Exercise
Go through the records and report each line in which the word "computer" occurs.

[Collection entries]
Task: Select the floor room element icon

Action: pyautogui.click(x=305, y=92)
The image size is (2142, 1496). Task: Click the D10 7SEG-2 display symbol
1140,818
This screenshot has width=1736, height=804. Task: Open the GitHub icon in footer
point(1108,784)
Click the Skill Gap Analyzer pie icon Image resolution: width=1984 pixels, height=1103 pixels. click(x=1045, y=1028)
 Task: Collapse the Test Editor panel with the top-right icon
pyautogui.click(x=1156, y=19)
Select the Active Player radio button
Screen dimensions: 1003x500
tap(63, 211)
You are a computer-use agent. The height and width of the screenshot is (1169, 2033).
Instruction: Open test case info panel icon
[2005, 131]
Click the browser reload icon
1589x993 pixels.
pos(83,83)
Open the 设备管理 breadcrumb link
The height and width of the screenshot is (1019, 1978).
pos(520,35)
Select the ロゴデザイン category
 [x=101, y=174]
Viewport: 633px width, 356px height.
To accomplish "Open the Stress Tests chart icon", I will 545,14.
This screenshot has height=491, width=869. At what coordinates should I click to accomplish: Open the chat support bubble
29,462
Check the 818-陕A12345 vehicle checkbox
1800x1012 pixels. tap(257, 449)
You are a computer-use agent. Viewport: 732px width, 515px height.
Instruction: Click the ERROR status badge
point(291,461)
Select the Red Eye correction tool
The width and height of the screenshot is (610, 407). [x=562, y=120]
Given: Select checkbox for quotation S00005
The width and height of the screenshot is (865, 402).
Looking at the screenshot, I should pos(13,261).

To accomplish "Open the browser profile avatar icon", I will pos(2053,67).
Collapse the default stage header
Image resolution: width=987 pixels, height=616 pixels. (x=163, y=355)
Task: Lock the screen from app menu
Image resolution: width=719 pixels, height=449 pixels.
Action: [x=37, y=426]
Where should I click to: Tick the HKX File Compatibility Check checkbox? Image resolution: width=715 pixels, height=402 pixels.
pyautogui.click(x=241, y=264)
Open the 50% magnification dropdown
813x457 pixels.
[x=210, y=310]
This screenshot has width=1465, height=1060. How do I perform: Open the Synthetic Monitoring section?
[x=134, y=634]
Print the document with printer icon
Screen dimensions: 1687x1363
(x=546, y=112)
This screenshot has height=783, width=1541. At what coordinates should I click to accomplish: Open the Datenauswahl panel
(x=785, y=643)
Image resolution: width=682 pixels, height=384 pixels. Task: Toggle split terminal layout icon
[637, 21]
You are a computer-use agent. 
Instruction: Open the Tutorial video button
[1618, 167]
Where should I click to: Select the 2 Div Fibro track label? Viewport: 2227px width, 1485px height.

Answer space
You are a computer-use agent. The height and width of the screenshot is (1169, 2033).
You are a computer-use agent. Viewport: 732px width, 515px height.
You are a computer-use agent. 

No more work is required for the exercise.